If we sacrifice the semicolon, will the sentence live on?

Earlier, we were musing about the alleged death of the sentence. We didn’t understand it. Didn’t we frequently, ourselves, muster a sentence or two? But then the Voice Inside Our Head replied, rhetorically, “You call that a sentence?” Our sentences weren’t just NOT sentences; they actually killed The Sentence as they were constructed. We sometimes hate the Voice Inside Our Head. How could we not?
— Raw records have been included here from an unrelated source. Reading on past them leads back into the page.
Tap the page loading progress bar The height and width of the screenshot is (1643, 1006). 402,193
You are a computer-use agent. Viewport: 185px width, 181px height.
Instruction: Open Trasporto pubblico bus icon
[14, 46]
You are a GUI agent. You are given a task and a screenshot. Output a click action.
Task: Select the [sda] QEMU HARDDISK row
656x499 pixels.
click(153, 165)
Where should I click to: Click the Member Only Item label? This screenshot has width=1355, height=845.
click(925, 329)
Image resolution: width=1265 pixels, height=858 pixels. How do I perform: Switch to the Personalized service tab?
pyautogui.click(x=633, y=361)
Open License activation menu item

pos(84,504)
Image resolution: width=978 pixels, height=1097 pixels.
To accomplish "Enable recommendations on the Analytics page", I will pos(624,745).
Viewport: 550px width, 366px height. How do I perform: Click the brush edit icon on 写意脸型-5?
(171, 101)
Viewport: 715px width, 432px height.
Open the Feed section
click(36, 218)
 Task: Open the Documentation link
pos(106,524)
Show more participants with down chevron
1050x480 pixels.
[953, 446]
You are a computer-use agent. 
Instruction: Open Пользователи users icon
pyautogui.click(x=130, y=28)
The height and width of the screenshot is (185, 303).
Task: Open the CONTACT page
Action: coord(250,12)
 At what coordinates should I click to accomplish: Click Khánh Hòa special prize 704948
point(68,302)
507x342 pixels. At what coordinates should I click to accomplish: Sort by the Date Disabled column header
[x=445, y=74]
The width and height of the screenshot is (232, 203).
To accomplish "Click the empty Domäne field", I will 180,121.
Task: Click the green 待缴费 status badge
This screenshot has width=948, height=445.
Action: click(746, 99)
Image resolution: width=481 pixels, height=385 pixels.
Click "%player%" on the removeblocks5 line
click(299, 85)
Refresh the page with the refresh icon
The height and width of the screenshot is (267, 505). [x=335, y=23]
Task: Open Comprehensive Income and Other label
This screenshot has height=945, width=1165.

We have new evidence that the sentence is not dead! It’s simple, really. If we aren’t completely sure that the semicolon has passed away, tossed into the rubbage bin with a wink, then surely the sentence has received a premature burial. The French started in back in April, though maybe the whole thing was a joke, oui? John Henley writing in the Guardian exhausted the topic, we would have thought. Every clever thing that has ever been said about the semicolon was in his article. And as a good journalist must, he left the question open: Dear, reader, it is for you to decide. But then Slate’s Paul Collins got in on the fun and proved that Henley had left some things unsaid. His point was simply that the semicolon is either always misused or always dying; we’re not sure which.

We have struggled to have an opinion on the semicolon, and a real opinion, not just a wisecrack. We find that we use them just to give our pinky a bit exercise from time to time. See? We’re just not capable of it. And did you notice the short sentence there? We aren’t just irreverent about semicolon usage; we frequently employ short sentences, even “non-sentences,” instead of erecting handsome, well-made sentences, with their interlocking pieces secured by the semicolon.
We could go on: Something makes us think that if we continue to talk about semicolons, somehow we aren’t killing the sentence.